VnmrJ commands

Useful commands

Create experiment number X: cexp(X)
Move parameters from experiment X to experiment Y: mp(X,Y)
Save shims: svs('name')
Retrieve shims: rts('name') and type su
Join experiment X: jexp(X)
Experiment library: explib

Remove job from que. jexpX -> acqdequeue

VnmrJ-nmrPipe dictionary

General parameters

#Gyromagnetic ratios (gamma)
y_H1=+2.675*10^8 rad s^{-1} T^{-1} - 
y_N15=-2.713*10^7 rad s^{-1} T^{-1}
y_C13=+6.728*10^7 rad s^{-1} T^{-1}

#Field strength of v750
B0 = - (nu_0 * 2pi)/y_H1 = (750.0614408 *10^6 Hz * 2pi) / 2.675*10^8 rad s^{-1} T^{-1} = 17.6178 T    (Keeler, p.32)

#Field strength of v800
B0 = - (nu_0 * 2pi)/y_H1 = (799.7773975 *10^6 Hz * 2pi) / 2.675*10^8 rad s^{-1} T^{-1} = 18.7856 T    (Keeler, p.32)

#PPM scale (Keeler, p.6)
ppm=10^6*((v-v_ref)/(v_ref))  => v=ppm*v_ref*10^{-6}+v_ref

Parameters related to gNHSQC

VnmrJ	nmrPipe	Desc.	grep in procpar
sw	xSW	Spectral width in directly detected dimension. [Hz]	grep -A 1 "sw " procpar
sw1	ySW	Spectral width in 1st indirectly detected dimension. [Hz]	grep -A 1 "sw1 " procpar
np	xN	Number of data points. Calculated automatically from sw. Including complex points.	grep -A 1 "np " procpar
	xT	Number of data points in real. Half of xN	np/2
ni	yT	Number of increments in 1st indirectly detected dimension. Not including complex phase.	grep -A 1 "ni " procpar
	yN	Total Number of increments in 1st indirectly detected dimension. Including complex phase.	2*yT for Rance-Kay
sfrq	xOBS	Transmitter frequency of observe nucleus	grep -A 1 "sfrq " procpar
dfrq2	yOBS	Observe frequence of indirect nucleus.	xOBS*(y_N15/y_H1)
dn2	yLAB	Nucleus for second decoupler	grep -A 1 "dn2 " procpar
reffrq		Reference frequency, in MHz, of the reference line. Directly detected dimension.	grep -A 1 "reffrq " procpar
reffrq2		Reference frequency, in MHz, of the reference line. In-directly detected dimension.	grep -A 1 "reffrq2 " procpar
	xCAR	Carrier Position ppm in H1. tof in ppm	=110^6(sfrq-reffrq)/reffrq
	yCAR	Carrier Position ppm in N15. See DSS_referencing	Use calcOffset procpar,option [2], to find it. It depends on the gyromagnetic ratios, and is easiest to calculate via script.

|---|

→ THINGS TO DO:
1. Reproduce the part of the VnmrJ page that begins at the words "Create experiment number" and ends after the words "experiment X: jexp(X)".
2. Summarize the VnmrJ page in two sentences.

→ DATA PROVIDED:
|---|

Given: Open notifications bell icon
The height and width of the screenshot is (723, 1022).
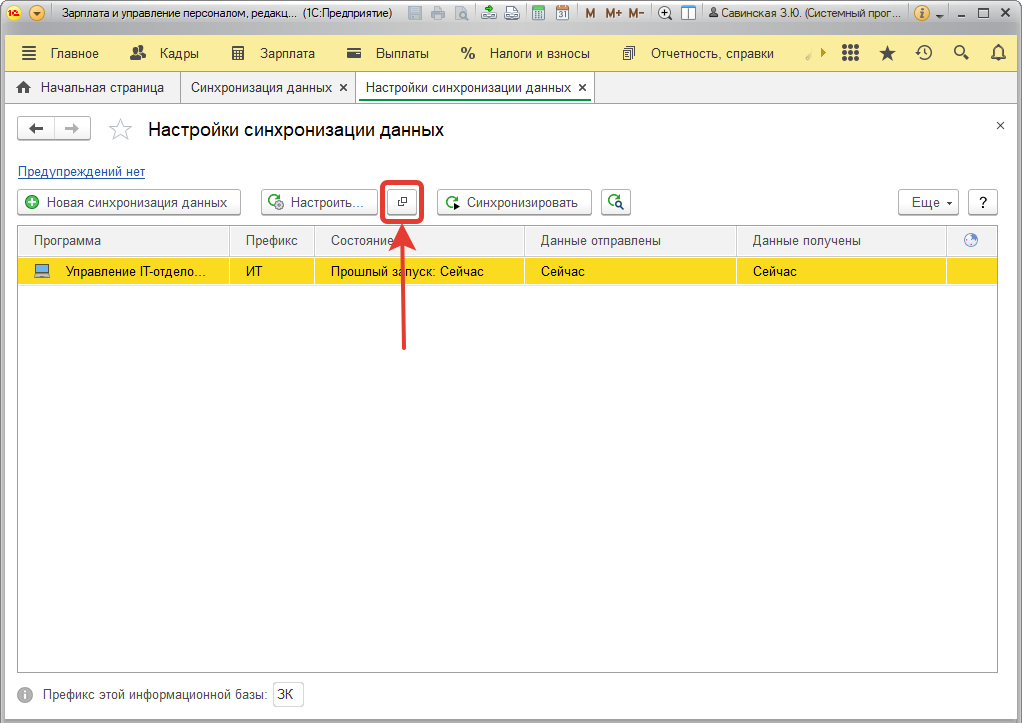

|---|

→ COMPLETE ANSWERS:
1.
Create experiment number X: cexp(X)
Move parameters from experiment X to experiment Y: mp(X,Y)
Save shims: svs('name')
Retrieve shims: rts('name') and type su
Join experiment X: jexp(X)

2. The page lists useful VnmrJ commands, such as cexp(X) to create an experiment, mp(X,Y) to move parameters between experiments, svs and rts to save and retrieve shims, and jexp(X) to join an experiment. It then gives a VnmrJ-nmrPipe dictionary with gyromagnetic ratios, field strengths of 17.6178 T for v750 and 18.7856 T for v800, a ppm formula, and a table of gNHSQC parameters such as sw, np and sfrq with their nmrPipe equivalents and how to find them in procpar.